Text section -
::::::

Assessment & Research

A systematic review of quality of life of adults on the autism spectrum.

Ayres et al. (2018) · Autism : the international journal of research and practice 2018
★ The Verdict

Generic quality-of-life surveys flag problems in autistic adults, yet we still lack an autism-specific tool.

✓ Read this if BCBAs writing adult treatment plans or program evaluations.
✗ Skip if Clinicians who only serve autistic children under 12.

01Research in Context

01

What this study did

Davidovitch et al. (2018) hunted for papers that asked autistic adults how they feel about life. They found 14 studies using ready-made quality-of-life surveys.

None of the surveys were built for autism. The team wanted to know if these generic tools hide or twist autistic voices.

02

What they found

Every study showed the same sad story. Autistic adults scored lower on life satisfaction than non-autistic adults.

::::::

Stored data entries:
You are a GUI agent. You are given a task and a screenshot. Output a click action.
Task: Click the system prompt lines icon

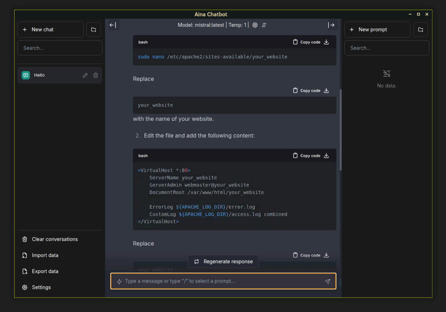264,25
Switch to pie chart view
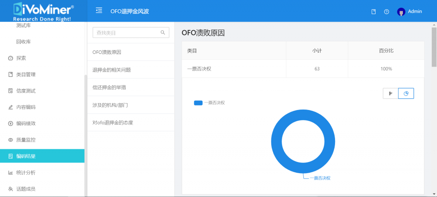This screenshot has height=197, width=437. (x=406, y=93)
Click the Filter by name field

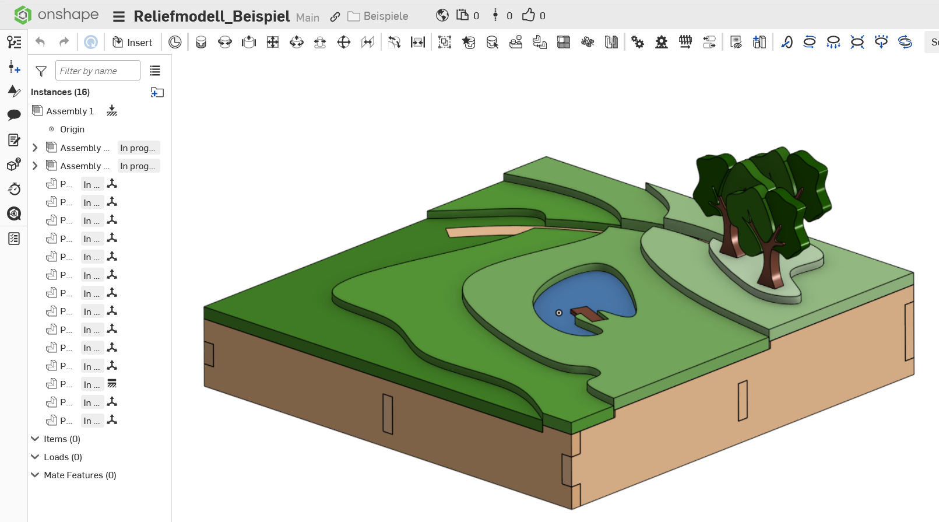[x=97, y=71]
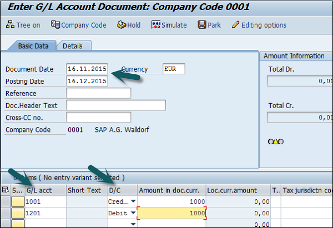Open D/C dropdown in the empty third row
Screen dimensions: 333x228
pyautogui.click(x=132, y=223)
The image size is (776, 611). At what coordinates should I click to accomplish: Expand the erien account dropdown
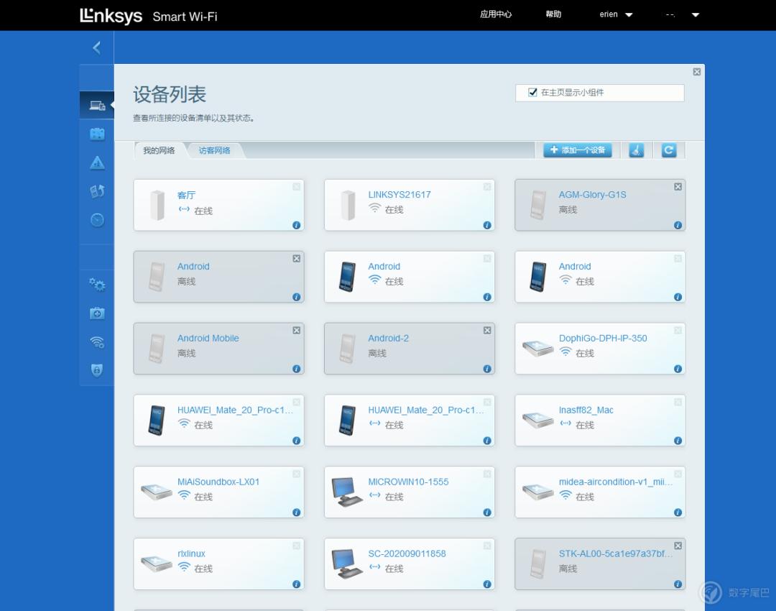[x=616, y=14]
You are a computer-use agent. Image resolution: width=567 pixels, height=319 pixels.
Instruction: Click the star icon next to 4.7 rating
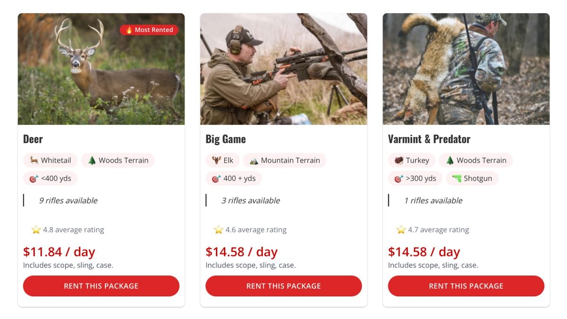point(401,230)
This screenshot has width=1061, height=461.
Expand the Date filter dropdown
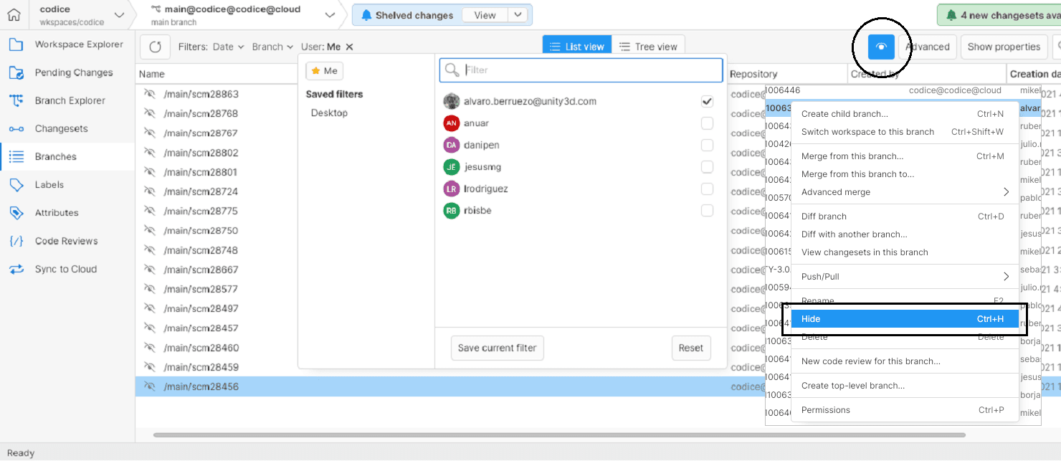click(229, 47)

::::::

Parts of the exercise -
**1.** In the summary of the autism quality-of-life review, how many studies did the search turn up?
**2.** Translate this sentence from the autism quality-of-life summary into Spanish: "None of the surveys were built for autism."

Responses for each task -
**1.** It found 14 studies using ready-made quality-of-life surveys.

**2.** Ninguna de las encuestas se diseñó para el autismo.